GOP chairman calls for 'sweeping' TSA reform

GOP chairman calls for 'sweeping' TSA reform

The chairman of the House Committee on Homeland Security is calling for a major overhaul of the Transportation Security Administration (TSA) as part of his vision to better thwart terrorism.


Rep. Michael McCaul (R-Texas) laid out the idea in his broad national counterterrorism strategy, which contains dozens of policy ideas, recommendations and guiding principles.

“In recent years our strategy and policies have failed to roll back the threat, let alone contain it,” McCaul said in a statement. “That is why I’ve produced a new, national counterterrorism strategy aimed at reversing the tide of terror and protecting our great nation.”

The 35-page document includes an emphasis on protecting the transportation sector, as aviation and transportation hubs remain a top target for terrorism. The strategy comes just days after a backpack full of bombs was discovered near a train station in Elizabeth, N.J.

Congress established the TSA in response to the 9/11 terrorist attacks and tasked the agency with overseeing the security of airports and other modes of transportation.

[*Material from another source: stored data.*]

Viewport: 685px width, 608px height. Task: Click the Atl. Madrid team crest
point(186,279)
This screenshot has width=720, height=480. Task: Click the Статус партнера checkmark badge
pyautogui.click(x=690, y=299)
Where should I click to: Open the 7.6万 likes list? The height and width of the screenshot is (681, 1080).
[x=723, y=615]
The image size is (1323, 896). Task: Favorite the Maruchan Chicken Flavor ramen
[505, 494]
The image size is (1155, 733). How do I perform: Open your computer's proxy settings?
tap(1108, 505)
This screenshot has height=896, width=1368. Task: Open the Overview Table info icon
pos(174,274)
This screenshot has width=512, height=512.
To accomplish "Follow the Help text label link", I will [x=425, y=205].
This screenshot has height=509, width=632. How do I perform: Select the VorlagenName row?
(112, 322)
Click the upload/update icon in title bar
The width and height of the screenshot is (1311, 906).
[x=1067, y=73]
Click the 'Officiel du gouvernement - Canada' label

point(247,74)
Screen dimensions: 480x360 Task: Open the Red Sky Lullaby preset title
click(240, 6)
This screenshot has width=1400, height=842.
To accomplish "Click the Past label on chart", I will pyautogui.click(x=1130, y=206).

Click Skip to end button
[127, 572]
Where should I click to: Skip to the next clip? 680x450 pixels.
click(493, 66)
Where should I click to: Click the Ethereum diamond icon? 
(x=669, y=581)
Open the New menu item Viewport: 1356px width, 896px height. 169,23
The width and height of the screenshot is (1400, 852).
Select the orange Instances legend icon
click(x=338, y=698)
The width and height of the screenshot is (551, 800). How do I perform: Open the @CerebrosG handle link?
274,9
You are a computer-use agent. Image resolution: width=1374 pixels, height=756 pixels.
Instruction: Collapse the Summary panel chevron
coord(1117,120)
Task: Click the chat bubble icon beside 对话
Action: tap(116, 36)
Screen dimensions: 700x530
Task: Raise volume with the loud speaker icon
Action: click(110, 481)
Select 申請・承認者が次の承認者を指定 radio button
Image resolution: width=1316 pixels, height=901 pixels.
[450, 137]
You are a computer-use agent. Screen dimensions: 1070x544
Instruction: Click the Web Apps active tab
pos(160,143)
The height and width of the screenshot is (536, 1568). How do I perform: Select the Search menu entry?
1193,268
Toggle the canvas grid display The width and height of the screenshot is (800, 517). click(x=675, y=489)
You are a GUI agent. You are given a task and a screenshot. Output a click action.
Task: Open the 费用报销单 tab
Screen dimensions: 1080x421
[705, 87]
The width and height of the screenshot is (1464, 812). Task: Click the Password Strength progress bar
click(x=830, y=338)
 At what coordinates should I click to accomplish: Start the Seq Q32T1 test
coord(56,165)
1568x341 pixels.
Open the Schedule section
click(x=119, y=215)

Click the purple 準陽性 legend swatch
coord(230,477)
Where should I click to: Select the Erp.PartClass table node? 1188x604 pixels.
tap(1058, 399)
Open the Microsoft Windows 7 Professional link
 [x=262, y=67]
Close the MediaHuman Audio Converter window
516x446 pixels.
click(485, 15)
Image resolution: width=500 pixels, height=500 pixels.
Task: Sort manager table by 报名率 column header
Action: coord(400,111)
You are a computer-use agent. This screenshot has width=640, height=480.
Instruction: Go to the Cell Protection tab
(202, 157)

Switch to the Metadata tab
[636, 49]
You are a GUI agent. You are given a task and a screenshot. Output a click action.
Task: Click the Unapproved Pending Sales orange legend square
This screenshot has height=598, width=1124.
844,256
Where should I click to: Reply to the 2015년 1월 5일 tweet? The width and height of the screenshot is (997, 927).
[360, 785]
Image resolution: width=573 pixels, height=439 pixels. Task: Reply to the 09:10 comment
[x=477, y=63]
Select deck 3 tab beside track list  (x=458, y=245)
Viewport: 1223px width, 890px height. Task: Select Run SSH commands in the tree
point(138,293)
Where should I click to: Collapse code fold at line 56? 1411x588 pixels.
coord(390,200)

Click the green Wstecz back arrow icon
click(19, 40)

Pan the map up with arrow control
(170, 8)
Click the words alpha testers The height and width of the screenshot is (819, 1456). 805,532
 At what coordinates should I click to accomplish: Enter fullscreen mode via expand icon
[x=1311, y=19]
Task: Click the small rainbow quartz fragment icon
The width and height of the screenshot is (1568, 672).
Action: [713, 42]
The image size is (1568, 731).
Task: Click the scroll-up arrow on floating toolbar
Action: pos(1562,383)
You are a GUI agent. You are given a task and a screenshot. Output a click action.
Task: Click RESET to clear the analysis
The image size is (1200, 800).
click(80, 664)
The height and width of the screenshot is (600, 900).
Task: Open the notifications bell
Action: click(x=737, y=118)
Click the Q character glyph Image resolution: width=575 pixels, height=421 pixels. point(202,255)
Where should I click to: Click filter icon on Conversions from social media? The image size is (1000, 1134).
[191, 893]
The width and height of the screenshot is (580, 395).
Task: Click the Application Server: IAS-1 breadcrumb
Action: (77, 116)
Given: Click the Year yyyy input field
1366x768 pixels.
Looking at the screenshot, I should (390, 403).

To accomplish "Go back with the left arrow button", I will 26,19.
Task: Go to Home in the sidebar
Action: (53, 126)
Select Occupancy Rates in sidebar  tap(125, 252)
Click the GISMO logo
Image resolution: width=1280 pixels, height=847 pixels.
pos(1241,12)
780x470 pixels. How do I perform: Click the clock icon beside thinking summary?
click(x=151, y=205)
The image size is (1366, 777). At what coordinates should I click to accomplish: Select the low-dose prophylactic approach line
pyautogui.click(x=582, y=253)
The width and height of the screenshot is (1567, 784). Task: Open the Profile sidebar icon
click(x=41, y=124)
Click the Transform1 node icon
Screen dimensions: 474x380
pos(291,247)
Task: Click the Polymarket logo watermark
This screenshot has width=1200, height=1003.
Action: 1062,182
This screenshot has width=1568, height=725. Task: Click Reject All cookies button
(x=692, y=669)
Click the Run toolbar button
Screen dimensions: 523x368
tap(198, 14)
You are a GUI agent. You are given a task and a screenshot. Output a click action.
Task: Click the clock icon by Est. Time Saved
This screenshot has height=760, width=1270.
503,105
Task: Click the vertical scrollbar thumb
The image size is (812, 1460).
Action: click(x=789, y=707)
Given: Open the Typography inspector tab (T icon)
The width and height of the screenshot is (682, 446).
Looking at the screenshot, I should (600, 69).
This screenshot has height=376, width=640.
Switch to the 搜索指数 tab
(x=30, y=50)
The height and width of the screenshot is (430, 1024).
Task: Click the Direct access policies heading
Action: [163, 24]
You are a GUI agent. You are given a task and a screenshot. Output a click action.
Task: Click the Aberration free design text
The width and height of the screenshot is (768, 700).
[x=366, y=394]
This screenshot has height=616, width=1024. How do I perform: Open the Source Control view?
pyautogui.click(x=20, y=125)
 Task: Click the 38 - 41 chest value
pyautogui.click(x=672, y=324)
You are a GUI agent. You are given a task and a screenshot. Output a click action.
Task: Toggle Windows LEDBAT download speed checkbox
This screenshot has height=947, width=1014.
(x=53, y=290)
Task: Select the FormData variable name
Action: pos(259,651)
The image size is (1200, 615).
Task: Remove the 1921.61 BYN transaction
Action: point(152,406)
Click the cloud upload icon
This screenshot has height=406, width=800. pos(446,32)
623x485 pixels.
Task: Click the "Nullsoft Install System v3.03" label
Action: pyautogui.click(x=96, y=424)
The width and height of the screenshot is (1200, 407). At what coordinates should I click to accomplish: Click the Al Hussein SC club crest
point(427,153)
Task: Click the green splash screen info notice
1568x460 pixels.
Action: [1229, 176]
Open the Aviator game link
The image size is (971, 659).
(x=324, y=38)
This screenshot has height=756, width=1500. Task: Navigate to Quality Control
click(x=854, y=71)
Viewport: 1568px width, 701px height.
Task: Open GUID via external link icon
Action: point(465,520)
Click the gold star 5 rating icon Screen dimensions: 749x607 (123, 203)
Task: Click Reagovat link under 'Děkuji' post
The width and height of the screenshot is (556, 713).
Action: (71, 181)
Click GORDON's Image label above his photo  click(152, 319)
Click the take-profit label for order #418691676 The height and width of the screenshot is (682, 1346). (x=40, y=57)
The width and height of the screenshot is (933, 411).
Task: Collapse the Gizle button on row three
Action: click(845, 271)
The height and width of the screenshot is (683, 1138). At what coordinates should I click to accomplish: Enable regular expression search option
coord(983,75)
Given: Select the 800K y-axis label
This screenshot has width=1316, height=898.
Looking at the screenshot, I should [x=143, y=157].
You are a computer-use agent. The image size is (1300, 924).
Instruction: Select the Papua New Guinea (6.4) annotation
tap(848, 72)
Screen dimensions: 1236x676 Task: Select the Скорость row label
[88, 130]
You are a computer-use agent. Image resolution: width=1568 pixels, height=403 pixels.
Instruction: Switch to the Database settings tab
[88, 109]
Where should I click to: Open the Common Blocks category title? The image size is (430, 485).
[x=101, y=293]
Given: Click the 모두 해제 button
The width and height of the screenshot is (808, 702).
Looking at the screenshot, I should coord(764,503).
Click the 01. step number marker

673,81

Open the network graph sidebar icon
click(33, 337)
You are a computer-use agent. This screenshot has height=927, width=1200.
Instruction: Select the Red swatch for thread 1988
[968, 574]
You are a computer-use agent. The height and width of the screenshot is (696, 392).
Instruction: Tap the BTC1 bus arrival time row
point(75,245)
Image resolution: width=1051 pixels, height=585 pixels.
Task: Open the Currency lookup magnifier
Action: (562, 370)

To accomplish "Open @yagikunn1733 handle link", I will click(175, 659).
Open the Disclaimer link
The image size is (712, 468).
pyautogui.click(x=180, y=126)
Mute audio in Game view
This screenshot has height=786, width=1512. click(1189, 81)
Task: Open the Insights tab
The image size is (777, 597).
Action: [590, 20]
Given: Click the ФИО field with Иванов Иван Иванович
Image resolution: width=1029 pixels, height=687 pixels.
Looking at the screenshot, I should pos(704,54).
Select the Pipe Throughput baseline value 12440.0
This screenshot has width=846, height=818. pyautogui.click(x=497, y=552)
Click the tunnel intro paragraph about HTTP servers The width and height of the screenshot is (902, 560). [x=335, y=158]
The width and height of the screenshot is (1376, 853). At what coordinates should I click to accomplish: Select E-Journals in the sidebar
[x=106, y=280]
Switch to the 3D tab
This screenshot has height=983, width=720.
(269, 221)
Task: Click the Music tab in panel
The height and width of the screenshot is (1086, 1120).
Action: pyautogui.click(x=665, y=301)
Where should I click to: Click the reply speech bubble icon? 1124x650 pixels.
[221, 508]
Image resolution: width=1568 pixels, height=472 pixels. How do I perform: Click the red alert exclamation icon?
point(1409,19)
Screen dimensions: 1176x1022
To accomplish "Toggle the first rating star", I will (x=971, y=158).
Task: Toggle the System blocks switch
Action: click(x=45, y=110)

But the beleaguered agency has come under heavy scrutiny over the past 15 years, and McCaul blasted the TSA for falling short in its mission.

The TSA “has failed to provide the level of security and efficiency the flying public deserves,” the document says. “We need sweeping reform at TSA.”

McCaul said there need to be more serious consequences for security lapses, an improved employee vetting process, a greater effort to detect insider threats and a re-examination of the federal air marshal program.

The strategy also calls on the Department of Homeland Security to ramp up aviation security overseas. McCaul said the agency should impose stronger requirements on foreign airports that have a direct flight to the U.S., as well as conduct enhanced security reviews.

“Last Point of Departure (LPD) airports, which fly directly to the United States, are attractive terrorist targets because they are seen as vulnerable,” the document says.

McCaul also pointed out that drones could eventually be used for acts of terror. The document warns that terrorists are already considering using the emerging technology for attacks. 

“Mitigating the threats should be a top government research priority, and we must cut through red tape to make sure private-sector innovations can be easily acquired to protect sensitive sites, mass gatherings, and other potential targets,” the document says.